Rarely does a new music app make me feel nervous. But as the TouchTunes product team swipes through their app’s redesigned interface and boasts about its new features, I realize I’m screwed. Put this thing on my phone and get a couple cocktails in me, and I’ll be blowing through my hard-earned disposable income in no time.
This is exactly what TouchTunes is hoping for. The company, whose Internet-connected jukeboxes sit in over 75,000 bars and restaurants worldwide, releases its newly overhauled mobile app today. With it, music-obsessed, bar-hopping millennial suckers like myself are going to open up our virtual wallets and start dropping dollar after dollar to fill our Friday nights with '80s R&B hits, '90s grunge classics, and whatever else suits our mood. And if the bar is packed, the quest for curatorial dominance gets even pricier: For an extra dollar, the "Play It Next" button pushes your song to the top of the queue.
With its new app, TouchTunes is making this game easier to play than ever. The update sheds the app’s stale design in favor of brighter colors, bigger typography, and an interface that removes every last obstacle between you and the songs you need to hear right that very moment. The location-aware map that loads first will show you nearby TouchTunes venues and ensure you’re checking into the right jukebox. With a large, prominent search bar and grid of album art displaying popular songs, it caters to picky playlisters and casual top 40 fans all within a few inches of screen real estate.

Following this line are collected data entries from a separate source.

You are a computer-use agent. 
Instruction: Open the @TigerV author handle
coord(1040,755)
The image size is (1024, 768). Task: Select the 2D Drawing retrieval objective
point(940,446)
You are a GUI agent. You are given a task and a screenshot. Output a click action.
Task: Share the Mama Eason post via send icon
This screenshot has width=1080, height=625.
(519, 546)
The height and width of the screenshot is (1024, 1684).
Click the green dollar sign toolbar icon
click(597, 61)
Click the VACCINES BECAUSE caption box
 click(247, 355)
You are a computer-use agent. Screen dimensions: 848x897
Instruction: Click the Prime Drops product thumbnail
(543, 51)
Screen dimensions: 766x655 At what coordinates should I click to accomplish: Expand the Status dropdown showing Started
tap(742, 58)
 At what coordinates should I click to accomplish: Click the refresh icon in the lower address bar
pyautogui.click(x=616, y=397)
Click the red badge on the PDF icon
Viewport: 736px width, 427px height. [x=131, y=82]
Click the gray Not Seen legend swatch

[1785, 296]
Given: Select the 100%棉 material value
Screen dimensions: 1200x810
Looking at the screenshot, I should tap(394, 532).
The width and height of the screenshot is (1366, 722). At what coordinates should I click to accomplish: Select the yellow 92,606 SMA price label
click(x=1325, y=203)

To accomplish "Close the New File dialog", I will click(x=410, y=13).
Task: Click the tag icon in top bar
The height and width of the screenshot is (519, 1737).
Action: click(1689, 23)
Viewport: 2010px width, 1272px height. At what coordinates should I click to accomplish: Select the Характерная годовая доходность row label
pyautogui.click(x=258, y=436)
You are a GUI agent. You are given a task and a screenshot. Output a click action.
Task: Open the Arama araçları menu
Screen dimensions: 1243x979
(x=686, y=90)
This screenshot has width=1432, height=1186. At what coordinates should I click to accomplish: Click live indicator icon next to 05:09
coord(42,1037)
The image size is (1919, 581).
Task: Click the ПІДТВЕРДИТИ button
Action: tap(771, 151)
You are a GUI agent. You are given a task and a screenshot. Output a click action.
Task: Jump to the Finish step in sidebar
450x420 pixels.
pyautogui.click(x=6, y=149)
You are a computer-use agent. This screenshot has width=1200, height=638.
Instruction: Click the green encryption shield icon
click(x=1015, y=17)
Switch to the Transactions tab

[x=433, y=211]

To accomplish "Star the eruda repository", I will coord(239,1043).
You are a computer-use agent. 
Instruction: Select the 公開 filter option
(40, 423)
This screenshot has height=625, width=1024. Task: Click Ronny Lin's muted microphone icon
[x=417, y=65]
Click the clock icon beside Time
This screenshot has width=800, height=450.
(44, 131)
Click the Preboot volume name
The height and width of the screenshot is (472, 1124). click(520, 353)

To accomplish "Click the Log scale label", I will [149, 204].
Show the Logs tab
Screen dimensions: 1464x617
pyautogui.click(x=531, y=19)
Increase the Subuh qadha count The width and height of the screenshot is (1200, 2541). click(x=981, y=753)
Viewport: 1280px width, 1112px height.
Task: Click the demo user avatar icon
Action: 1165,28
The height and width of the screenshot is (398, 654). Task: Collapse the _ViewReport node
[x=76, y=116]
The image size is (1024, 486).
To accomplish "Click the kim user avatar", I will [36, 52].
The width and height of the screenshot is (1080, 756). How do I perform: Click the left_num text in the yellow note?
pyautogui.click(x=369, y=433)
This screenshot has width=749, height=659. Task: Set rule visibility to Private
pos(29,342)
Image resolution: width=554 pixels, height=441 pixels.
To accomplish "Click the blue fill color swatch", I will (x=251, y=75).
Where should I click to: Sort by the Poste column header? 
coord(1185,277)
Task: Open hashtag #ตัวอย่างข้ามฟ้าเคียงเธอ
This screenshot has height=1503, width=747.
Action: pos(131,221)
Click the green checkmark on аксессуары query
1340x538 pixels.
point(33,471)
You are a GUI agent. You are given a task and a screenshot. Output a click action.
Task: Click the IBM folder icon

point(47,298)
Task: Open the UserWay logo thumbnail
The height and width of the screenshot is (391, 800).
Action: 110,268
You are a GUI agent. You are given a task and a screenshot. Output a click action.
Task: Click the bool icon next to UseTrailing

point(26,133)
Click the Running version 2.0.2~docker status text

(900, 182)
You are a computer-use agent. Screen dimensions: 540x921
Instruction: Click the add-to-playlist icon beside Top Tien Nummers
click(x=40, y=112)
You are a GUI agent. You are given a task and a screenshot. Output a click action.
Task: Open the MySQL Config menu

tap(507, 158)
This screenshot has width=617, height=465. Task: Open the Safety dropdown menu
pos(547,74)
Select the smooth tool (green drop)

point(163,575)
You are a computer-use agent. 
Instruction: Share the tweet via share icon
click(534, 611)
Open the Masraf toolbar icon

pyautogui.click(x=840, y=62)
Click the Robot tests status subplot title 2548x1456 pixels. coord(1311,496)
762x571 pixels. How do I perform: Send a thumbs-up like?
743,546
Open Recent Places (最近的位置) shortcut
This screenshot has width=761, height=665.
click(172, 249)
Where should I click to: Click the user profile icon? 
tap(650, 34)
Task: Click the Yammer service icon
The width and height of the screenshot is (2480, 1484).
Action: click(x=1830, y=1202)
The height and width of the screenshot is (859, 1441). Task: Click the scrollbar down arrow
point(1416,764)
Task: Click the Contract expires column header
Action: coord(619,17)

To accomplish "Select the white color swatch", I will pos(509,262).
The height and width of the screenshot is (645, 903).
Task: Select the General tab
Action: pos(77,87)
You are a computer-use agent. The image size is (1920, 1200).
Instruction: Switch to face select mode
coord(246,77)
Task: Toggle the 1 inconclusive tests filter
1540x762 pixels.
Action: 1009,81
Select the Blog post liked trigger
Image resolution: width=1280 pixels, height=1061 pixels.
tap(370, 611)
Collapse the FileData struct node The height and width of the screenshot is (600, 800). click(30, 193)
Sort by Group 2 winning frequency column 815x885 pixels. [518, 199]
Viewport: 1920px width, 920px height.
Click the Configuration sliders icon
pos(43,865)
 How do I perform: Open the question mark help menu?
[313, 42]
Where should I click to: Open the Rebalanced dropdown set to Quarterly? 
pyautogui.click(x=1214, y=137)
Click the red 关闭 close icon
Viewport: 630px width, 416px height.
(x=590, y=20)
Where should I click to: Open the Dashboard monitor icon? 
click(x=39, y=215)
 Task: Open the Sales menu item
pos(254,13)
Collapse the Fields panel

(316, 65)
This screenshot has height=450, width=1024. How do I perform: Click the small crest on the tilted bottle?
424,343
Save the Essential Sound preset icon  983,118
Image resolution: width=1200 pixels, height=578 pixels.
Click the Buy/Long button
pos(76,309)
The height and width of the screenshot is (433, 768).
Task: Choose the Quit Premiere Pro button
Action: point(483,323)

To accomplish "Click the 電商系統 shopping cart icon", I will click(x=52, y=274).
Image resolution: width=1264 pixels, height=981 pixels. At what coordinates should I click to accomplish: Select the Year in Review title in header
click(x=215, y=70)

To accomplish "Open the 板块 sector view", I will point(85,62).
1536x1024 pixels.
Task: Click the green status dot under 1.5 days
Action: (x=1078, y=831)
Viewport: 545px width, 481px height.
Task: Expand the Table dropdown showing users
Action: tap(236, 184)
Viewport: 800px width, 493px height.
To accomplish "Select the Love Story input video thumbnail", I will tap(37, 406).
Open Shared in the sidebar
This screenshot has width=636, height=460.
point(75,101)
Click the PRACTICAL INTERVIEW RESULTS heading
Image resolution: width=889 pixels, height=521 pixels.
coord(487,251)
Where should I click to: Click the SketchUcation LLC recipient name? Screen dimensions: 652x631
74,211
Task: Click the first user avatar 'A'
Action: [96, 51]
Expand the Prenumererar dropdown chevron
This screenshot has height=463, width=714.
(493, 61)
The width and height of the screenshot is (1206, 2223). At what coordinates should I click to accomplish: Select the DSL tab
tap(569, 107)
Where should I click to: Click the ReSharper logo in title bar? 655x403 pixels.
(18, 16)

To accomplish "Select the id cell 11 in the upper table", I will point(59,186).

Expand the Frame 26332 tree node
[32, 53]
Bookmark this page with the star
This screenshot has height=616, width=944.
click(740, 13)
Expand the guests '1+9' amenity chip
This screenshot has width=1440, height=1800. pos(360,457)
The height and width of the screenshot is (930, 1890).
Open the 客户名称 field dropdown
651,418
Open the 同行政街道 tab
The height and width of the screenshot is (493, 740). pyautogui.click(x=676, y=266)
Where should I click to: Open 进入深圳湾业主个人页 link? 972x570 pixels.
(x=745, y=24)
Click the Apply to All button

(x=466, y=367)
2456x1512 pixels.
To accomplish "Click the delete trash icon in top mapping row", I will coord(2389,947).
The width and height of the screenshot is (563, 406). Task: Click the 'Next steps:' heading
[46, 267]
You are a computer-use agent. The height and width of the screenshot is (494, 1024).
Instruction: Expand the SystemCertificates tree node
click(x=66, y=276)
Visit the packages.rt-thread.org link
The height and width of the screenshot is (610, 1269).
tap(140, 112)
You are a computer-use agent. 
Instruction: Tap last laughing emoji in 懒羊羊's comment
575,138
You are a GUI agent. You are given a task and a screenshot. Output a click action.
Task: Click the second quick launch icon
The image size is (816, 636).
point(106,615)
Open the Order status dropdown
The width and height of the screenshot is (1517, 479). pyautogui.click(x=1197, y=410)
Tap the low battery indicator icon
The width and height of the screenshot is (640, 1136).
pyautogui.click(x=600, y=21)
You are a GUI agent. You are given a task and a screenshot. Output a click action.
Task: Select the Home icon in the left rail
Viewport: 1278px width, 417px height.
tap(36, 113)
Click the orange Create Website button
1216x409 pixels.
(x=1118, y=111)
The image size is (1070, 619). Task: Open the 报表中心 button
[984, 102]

But here’s where things get dangerous: personalization and payments. TouchTunes now lets you sync your Spotify account or scan the music on your phone in order to teach the app what you like. If, like me, you’re an active Spotify user, syncing with TouchTunes gives the digital jukebox a thorough understanding of the artists, songs, and playlists you love, making it easier for the app to point you in the right direction. Suddenly, the task of trying to run down a list of your favorite jams in your head (or scrolling through hundreds of artists on a jukebox touchscreen) is eliminated. Just open the app, scroll through your favorites and hit play.
Of course, jukeboxes aren’t free. Ironically, in an age when people are less willing to pay to own music, many of us are still perfectly happy to drop a few dollars to hear a song in just the right social context. The previous version of the TouchTunes app allowed people to link up their credit card, making it easy to add new song credits without digging around for cash. That option still exists, but it’s joined by a new one: PayPal. Adding a PayPal button to an app isn’t a novel, groundbreaking concept. But in this case, it removes one more bit of friction: pulling out your credit card in a dimly lit bar and typing the numbers into your phone when you should be chatting with your friends. An integration with Apple Pay is reportedly in the works, too.
TouchTunes already boasts the distinction of being the biggest digital jukebox service in North America. However you feel about the influx of Internet-connected jukeboxes into neighborhood hangout spots, the trend isn’t likely to slow down, especially with user experience improvements like this one. But be careful. And remember: Friends don’t let friends go on a public Bieber binge.